Using power series, compute: $\sum\limits_{n=1}^{\infty}\frac{n}{2^n}$

Question

Possible Duplicate:
How can I evaluate $\sum_{n=0}^\infty(n+1)x^n$?

I need to compute the sum of $$\sum_{n=1}^{\infty}\frac{n}{2^n}$$ using power series.

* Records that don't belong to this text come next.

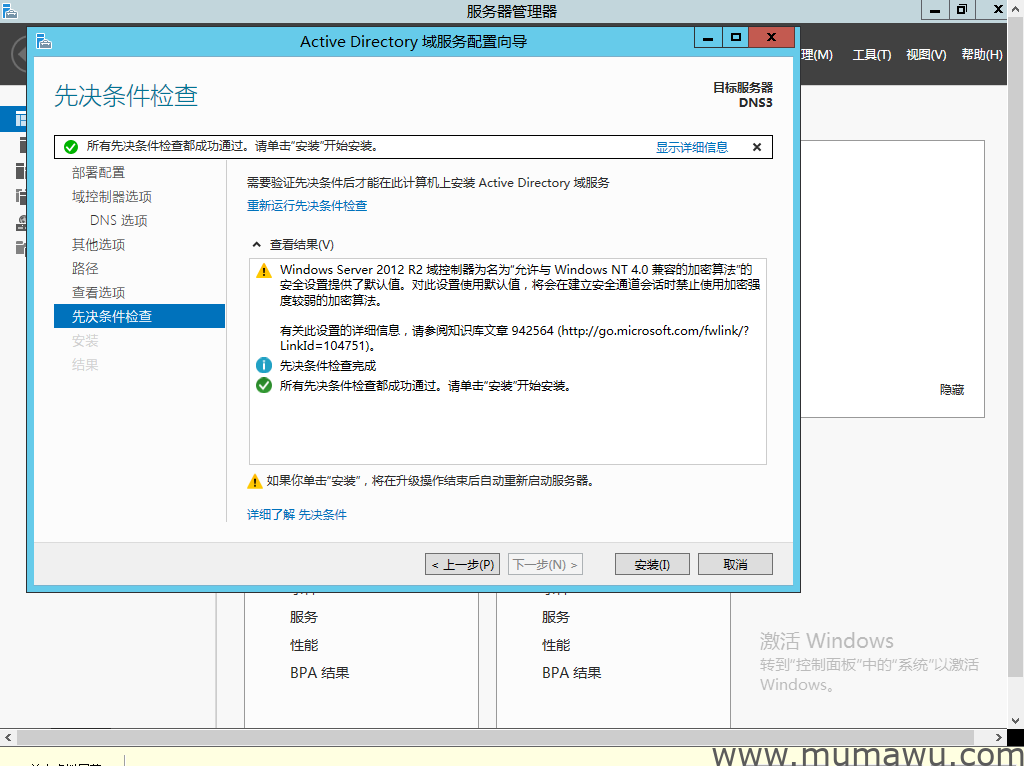Click the 显示详细信息 link
This screenshot has width=1024, height=766.
coord(692,147)
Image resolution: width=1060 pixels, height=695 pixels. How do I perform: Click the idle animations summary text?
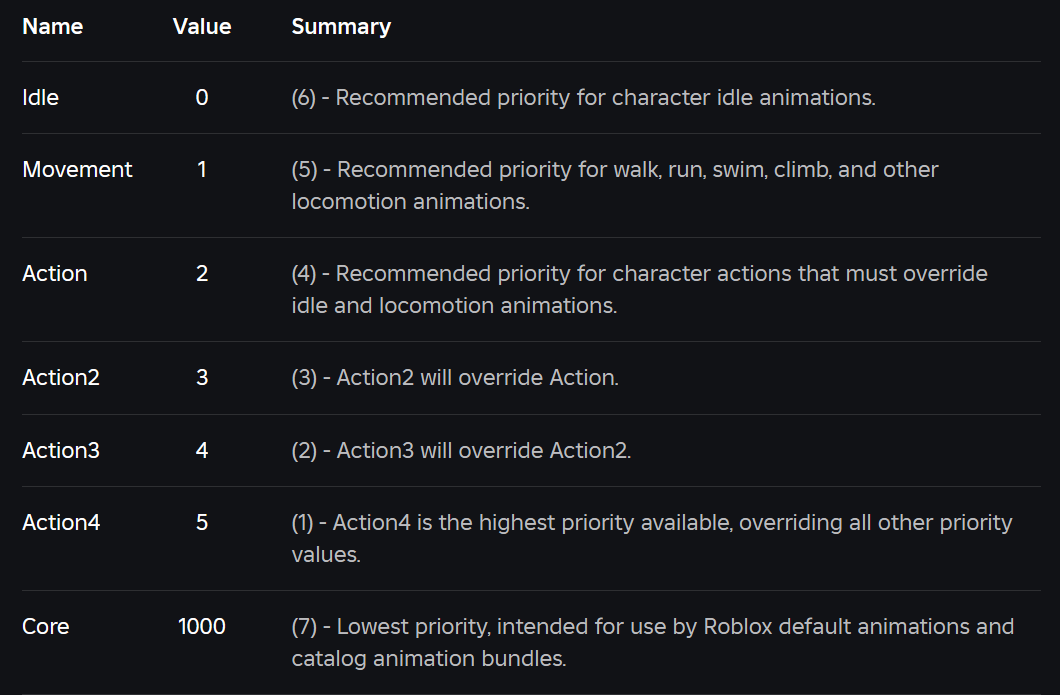[583, 97]
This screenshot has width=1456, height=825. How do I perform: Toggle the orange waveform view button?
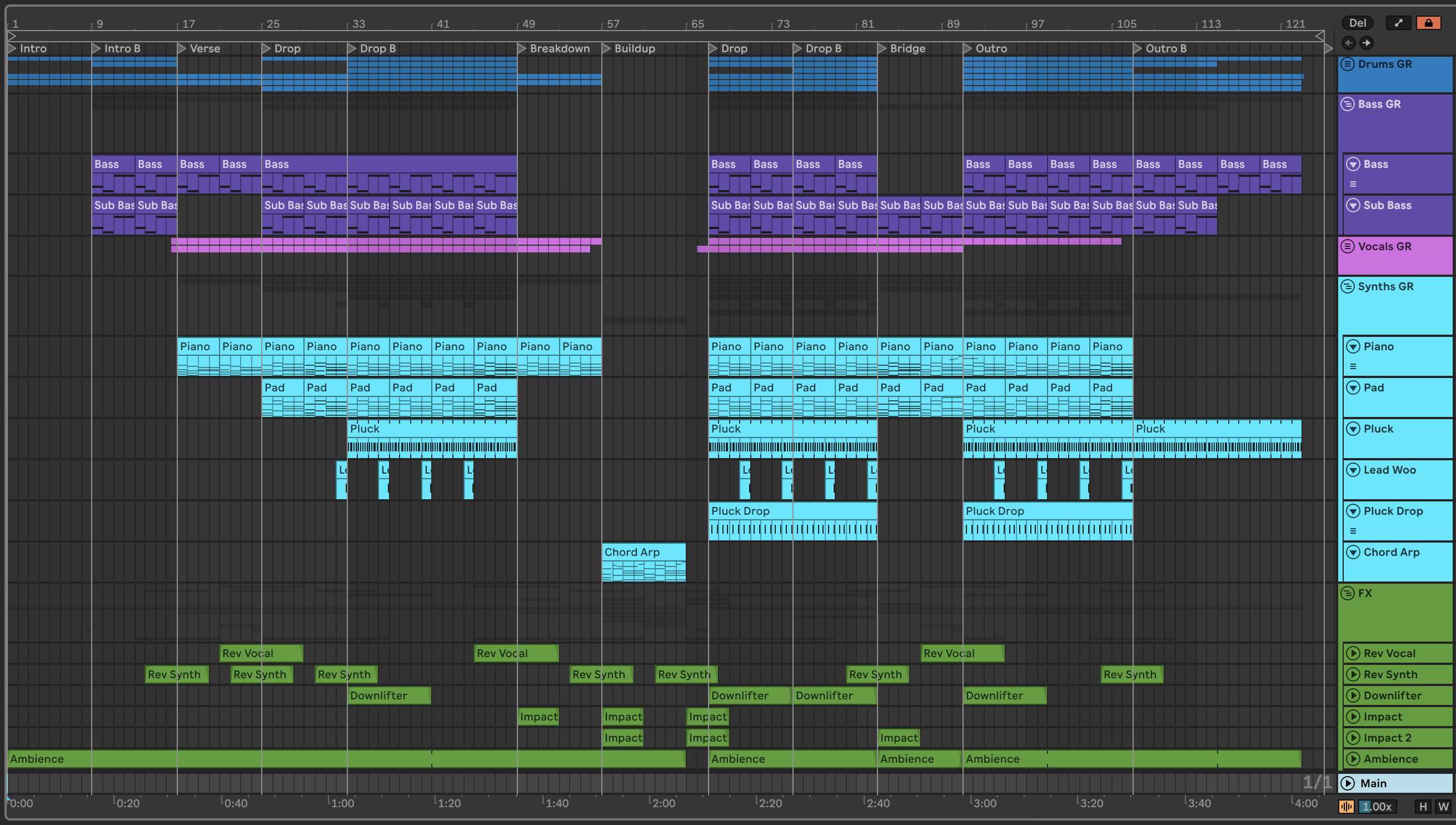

Any hints of how should I do that?

Answer 1

Here's a hint. You know that $\displaystyle \frac{1}{1-x}=\sum_{n\geqslant 0}x^n$. What if you differentiated both sides?

Answer 2

Remember that $\sum\limits_{0}^{\infty}x^n = \frac{1}{1-x}$ and $$\frac{d}{dx}\frac{1}{1-x} = \frac{d}{dx}\sum_{0}^{\infty}x^n = \sum_{0}^{\infty}\frac{d}{dx}x^n = \sum_{1}^{\infty}nx^{n-1}$$ so $x\frac{d}{dx}\frac{1}{1-x} = \sum_{1}^{\infty}nx^{n}$. Using $x = 1/2$ should give you what you want.

Answer 3

So you want to compute $$S = \frac{1}{2} + \frac{2}{2^2} + \frac{3}{2^3} + \cdots$$ Now consider $$ f(x)= \frac{x}{2} + \frac{x^2}{2^2} + \frac{x^3}{2^3} + \cdots = \displaystyle\frac{\frac{x}{2}}{1 - \frac{x}{2}}$$ From here evaluate the value of $f'(1)$.